Car, lorsqu'on regarde la bande annonce, on peut envisager le pire. D'ailleurs une américaine a porté plainte car elle n'y a pas trouvé son compte lorsqu'elle est allée au cinéma. S'attendant un autre blockbuster à explosions multiples déclenchées par des méchants très méchants et aux gentils pas si gentils mais qui ont tout de même une sensibilité extraordinaire vis-à-vis des injustices. Hollywood sait le faire. Tristesse. Et c'est d'ailleurs dans cette optique que les producteurs se sont adressés au trublion danois. D'abord peu voire très peu intéressé par ce projet, il a finalement accepté et a décidé de mener le projet d'une toute autre manière.
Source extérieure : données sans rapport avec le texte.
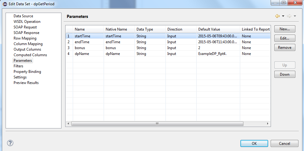Go to the SOAP Request page

pos(25,27)
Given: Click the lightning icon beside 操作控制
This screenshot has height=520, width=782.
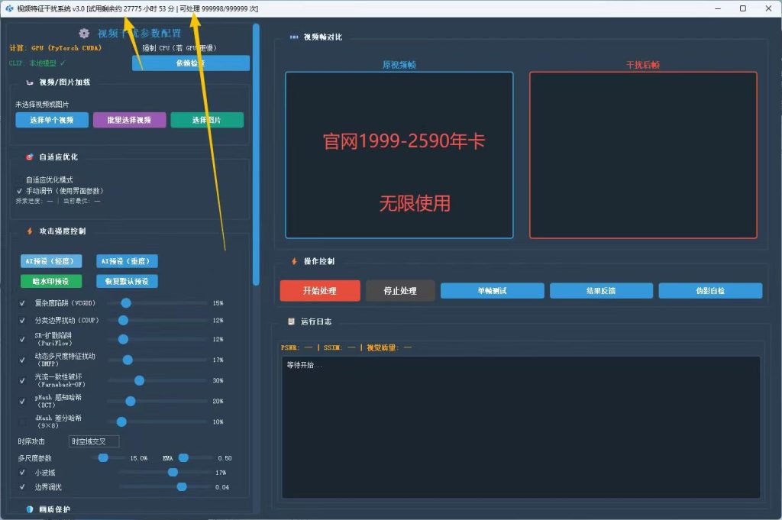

En découle un de ces films dont on ne ressort pas indemne, qui nous trottent dans la tête encore plusieurs jours après le visionnage.
Car amener un blockbuster à un film épuré de la quasi-totalité des dialogues la plupart du temps ridicules dans le genre avec une bande son tout ce qu'il y a de plus électro avec des acteurs on ne peut plus convaincants et une histoire aussi prenante est un véritable tour de force de la part du réalisateur.
Et le film n'est pas à un seul moment pompeux pour autant. Ryan Gosling joue avec brio un jeune surdoué assez réservé et la mise en scène reste toujours sobre et efficace. La caméra à hauteur d'épaule nous rapproche toujours plus du personnage et de ses mésaventures, elle peut parfois devenir magique grâce aux jeux des lumières de certaines scènes et notamment celle de l'ascenseur. Le héros profite de cet instant qui semble durer des heures. On se délecte de voir ce baiser tant attendu et pourtant si bref et on comprend tout de suite ce que le héros compte faire. D'autant plus dure est la rupture quand la musique s'arrête net et que le héros défonce littéralement le crâne du tueur envoyé et prêt à passer à l'acte juste à côté de lui. Nicolas Winding Refn créé à la fois un moment d'intense émotion visuelle et auditive et une scène d'une rare violence.
La violence est d'ailleurs omniprésente dans le film mais même si crue et plutôt très dégoutante, Winding Refn n'en fait pas l'apologie. Bien au contraire. Il cherche constamment à montrer que son personnage principal n'a pas le choix, il le fait pour survivre. Certains voudraient le comparer à Tarantino par rapport à cela sauf que ce dernier s'amuse de cette ultra violence, la rend jouissive et drôle comme dans son Inglourious Basterds. Ici, rien n'est fait au hasard, chaque geste est pesé et même si Ryan Gosling dépasse les bornes et ne s'arrête plus jusqu'à la mise à mort de son adversaire, il n'en a véritablement pas le choix.
Le scorpion omniprésent à l'image dans le dos de sa veste fait d'ailleurs référence à sa personnalité : très calme si quelqu'un vient l'agresser, il devient très vite très violent pour se défendre et mieux vaut s'en méfier.
Bref, on est très loin du blockbuster escompté et tant mieux ! A l'écran, une œuvre aboutie de long en large, bouleversant, attachant, violent, parfaitement mené par le réalisateur comme les acteurs. A voir absolument.